It is commonly believed that trading digital contracts simply requires determining where the price will move in the near future. However, it often happens that a trader receives a false signal from the market, and the price reverses in the opposite direction immediately after purchasing a contract.
The “Triple Confirmation” strategy will help you avoid such unpleasant moments, as it is based on the use of three reliable indicators: Moving Average (MA), Relative Strength Index (RSI), and Volume. This combination allows you to receive strong, confirmed signals — which is especially important when working with short timeframes.
It is worth noting that the name of the strategy reflects its essence perfectly: every signal is confirmed by three independent tools. This approach helps avoid false entries caused by market noise and improves forecast accuracy. This methodology is suitable for trading on the Pocket Option platform, as well as on multifunctional terminals such as MT5.
Preparing the Trading Platform Workspace
Before you start searching for signals and earning on binary options using the “Triple Confirmation” strategy, you need to properly configure your trading platform. Select an asset with high volatility, for example:
- Currency pairs (EUR/USD, GBP/USD)
- Stocks
- Cryptocurrencies (BTC/USD, ETH/USD)
Then sequentially perform the steps listed below:
1. Timeframe: The optimal timeframe for this strategy is 5 minutes.

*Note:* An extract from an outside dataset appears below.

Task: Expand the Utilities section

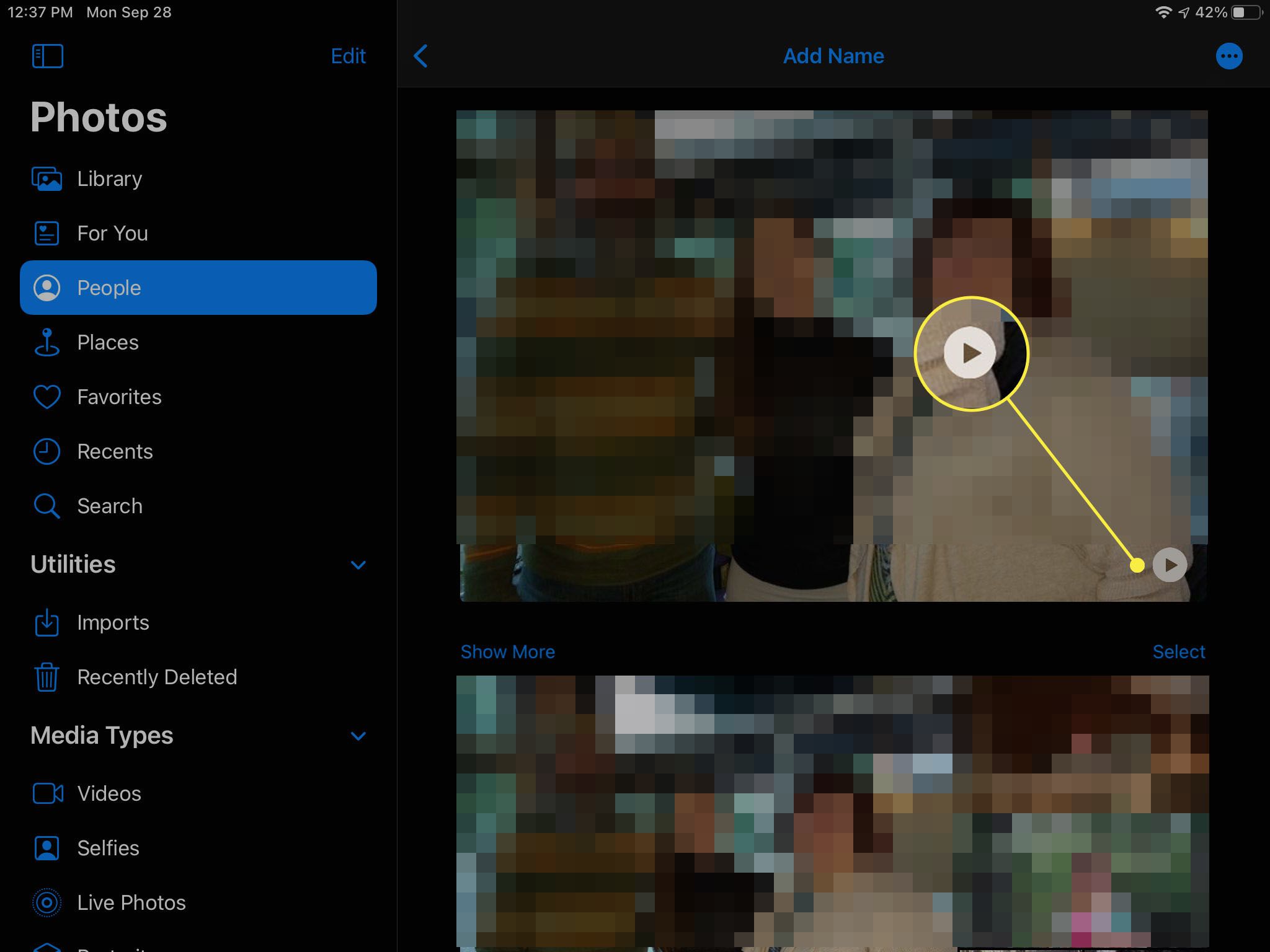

This allows you to account for both short-term fluctuations and the overall trend.
2. Chart type: Use a candlestick chart, as it is the most informative.
3. Indicators:
- Moving Average (MA): Set the period to 50. This will be the moving average that helps determine the overall trend.
- Relative Strength Index (RSI): Set the period to 14. The overbought/oversold levels can be removed. Instead, set the midline at level 50.
- Volume: This indicator shows trading volume. It will help confirm the strength of the price movement.
How to Trade Digital Contracts Using the “Triple Confirmation” Strategy?
In fact, despite using three indicators, this system is extremely simple and accessible in its execution.
Suppose you are analyzing the chart of the GBP/USD currency pair. The price is above the Moving Average (MA), the RSI is above level 50, and Volume shows an increase. This is a signal to buy a CALL option. You open a trade with an expiration time of 15 minutes. If the signal was correct, the price will continue to rise, and you will make a profit.

Similarly:
- If the price is below the Moving Average (MA).
- The RSI is below level 50.
- And Volume shows an increase.
This is a signal to buy a PUT option.

Advantages of the “Triple Confirmation” Strategy
If you decide to use this methodology in your binary options trading, you will definitely not regret it. The system has a whole range of advantages, which is why it has already become popular among many traders:
- High accuracy: Using three indicators simultaneously allows you to filter out false signals and increases the reliability of the strategy.
- Universality: The methodology works on any assets, including currency pairs, stocks, and cryptocurrencies.
- Accessibility: Despite using several tools, the strategy is available directly in the Pocket Option terminal, which saves you from searching for another platform for market analysis.
The “Triple Confirmation” trading methodology will become an indispensable assistant in analyzing trading assets, both for professional financiers and for beginner traders. However, it is important to understand that there are no absolutely perfect strategies that work exclusively in profit. Therefore, do not forget about the rules of money management.